An exploration of the effectiveness of print campaigns in a digital age
Breaking the Internet
In an age where a popular icon can reach 9.1 million people in a matter of minutes, with a single Instagram post (we're thinking Cara Delevingne) it is a wonder that fashion brands still prioritise print advertising in their budget plans. This quandary has been sharply brought to the fore in the wake of some recent and incredibly effective new campaigns, that launched earlier this month, forcing the industry to face the question: In this digital age, are print campaigns becoming a thing of the past?
In Lou Stoppard's insightful Op-Ed piece, published on The Business of Fashion, this hypothesis is thoroughly examined and, spoiler alert, asserted to be true. We need only look to at the extraordinary success of Calvin Klein's recent underwear campaign, starring Justin Bieber (also featuring Lara Stone and shot by Mert Alas and Marcus Piggott) in a sort-of web 2.0 reboot of the hit 'Marky Mark' campaign of the 1990's, to see the evidence. The Bieber-led campaign gained Calvin Klein a whopping 3.6 million followers across its social media platforms.
Whichever way you slice it, this kind of reach is beyond the capabilities of print media.
In the first 48 hours after its launch, the hashtag #mycalvins generated 1.6 million Twitter mentions, not to mention the 21.9 million followers of Bieber's Instagram account, who would have all seen the images pass through their feed. In total, more than 172 million social media followers received campaign-related posts, which galvanised a whopping 25.5 million excited fan interactions. Whichever way you slice it, this kind of reach is beyond the capabilities of print media.
It can be no accident that Calvin Klein benefited from the force of the online 'Belieber army'. The value of Bieber, as with any celebrity endorsement is, of course, his sphere of influence. The new kind of influence that has been built around a younger generation who were raised online and live a life that is narrated and driven by social media. Teenagers now spend as much as 7.5 hours of each day online, an occupation that has stolen them away from leafing through glossy magazines. Their subscriptions arrive in their in-box or Instagram homepage, not their letter-box.
Shortly before Bieber's 'Break the Internet' Calvin Klein images hit the web (a much more impressive attempt than Kim Kardashian's Paper magazine attempt that launched the hashtag #breaktheinternet, which pales in comparison) came the wild social trending of Céline's Spring/Summer 2015 campaign, fronted by octogenarian Joan Didion – another case-study in point.
Didion flooded the Internet, from retro images, thought-led retrospectives and so on, the potential was seemingly limitless and the Internet exploded with Didion fever (it's a higher-brow version of Bieber fever). Stoppard comments on this by saying: "Numerous outlets, including i-D and The Cut, picked up that this ad was made for the Internet rather than print, though, of course, Didion will look great on glossy paper. They wrote of Didion's "Tumblr currency," a reference to the share-friendly, Like-able content that can be created around the cult of Didion, from vintage photographs to memorable, inspirational quotes"

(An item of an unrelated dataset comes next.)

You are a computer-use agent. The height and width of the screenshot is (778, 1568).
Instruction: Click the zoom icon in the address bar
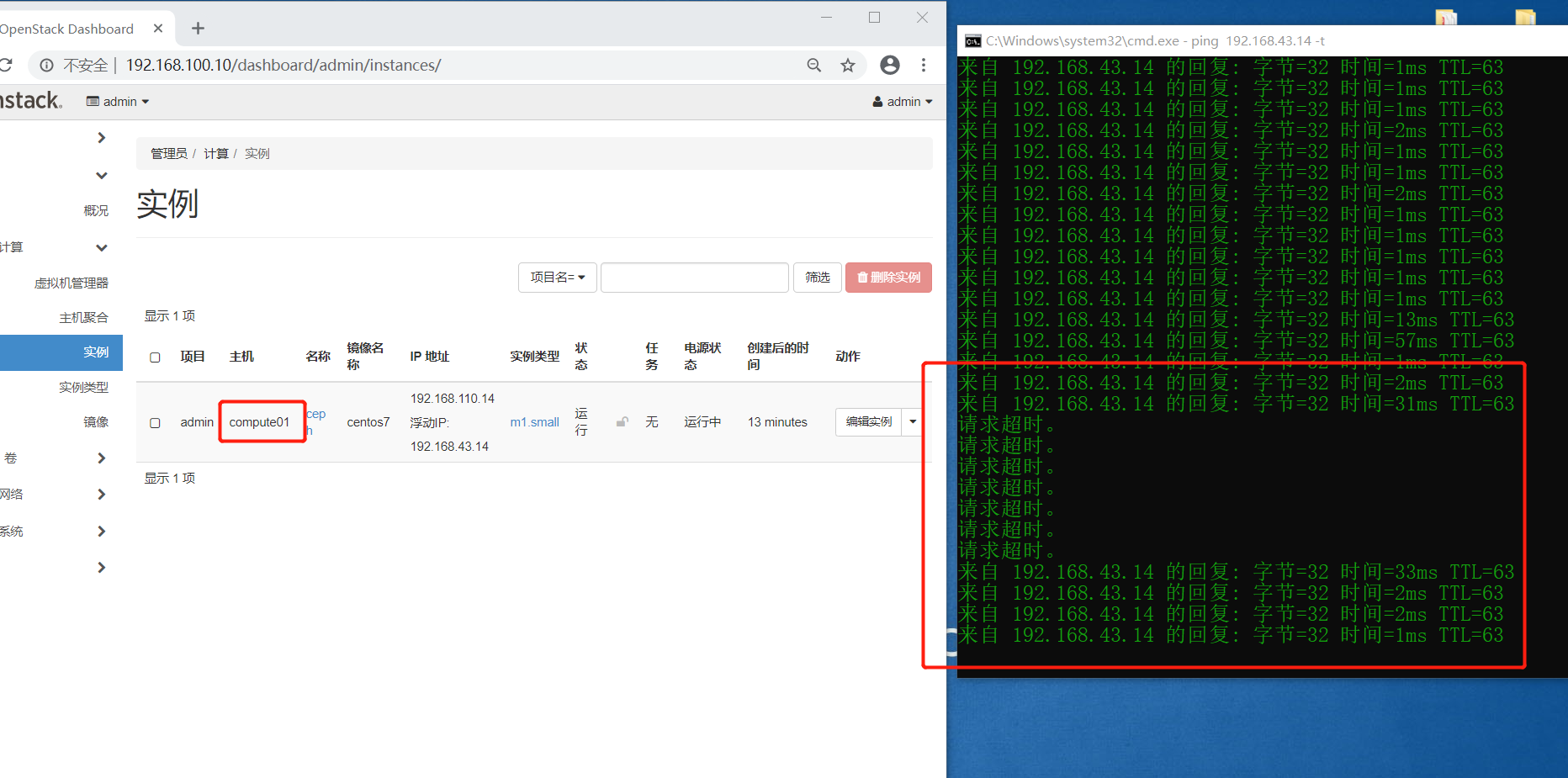[x=813, y=65]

Despite Phoebe Philo's well document aversion to the Internet, this campaign's brilliance ignited a tsunami of shares, likes and commentary that simply could not have been achieved through any other platform. Didion was trending worldwide.
Louis Vuitton’s Nicolas Ghesquière also milked the benefits of social media recently by drip-feeding teasers from the Spring/Summer 2015 shoot that starred Jennifer Connelly and model Freja Beha and was shot by a power-trio of Annie Leibovitz, Bruce Weber and Juergen Teller. The stills were accompanied by some behind the scenes video footage that was lapped-up by the millions of dedicated followers of the luxury brand. Consumers have come to expect to be able to consume every level of information which of course includes motion video. Something that is simply not achievable in a magazine.
Traditionalists and conservatives might argue that digital campaigning and viral imagery lacks the gravitas and dignity of campaigns published in reputable titles such as Vogue and W Magazine, that bring a sense of heritage and elegance to the whole affair. There is a deeper level of connection that images shot by revered photographers, on real life physical pages, can offer that digital work sometimes lacks. But as Stoppard rightly points out, that is the connection and information landscape we inhabit now, and fashion, which is so often informed by evolving cultural movement, should embrace that reality: "Today's fashion culture is different. We demand a certain speed, a certain kind of immediacy that also comes with things feeling a little more throwaway. If the campaigns of today not only reflect contemporary style but also contemporary communications forms, then they properly reflect the times we live in – and isn't that what fashion is all about anyway?"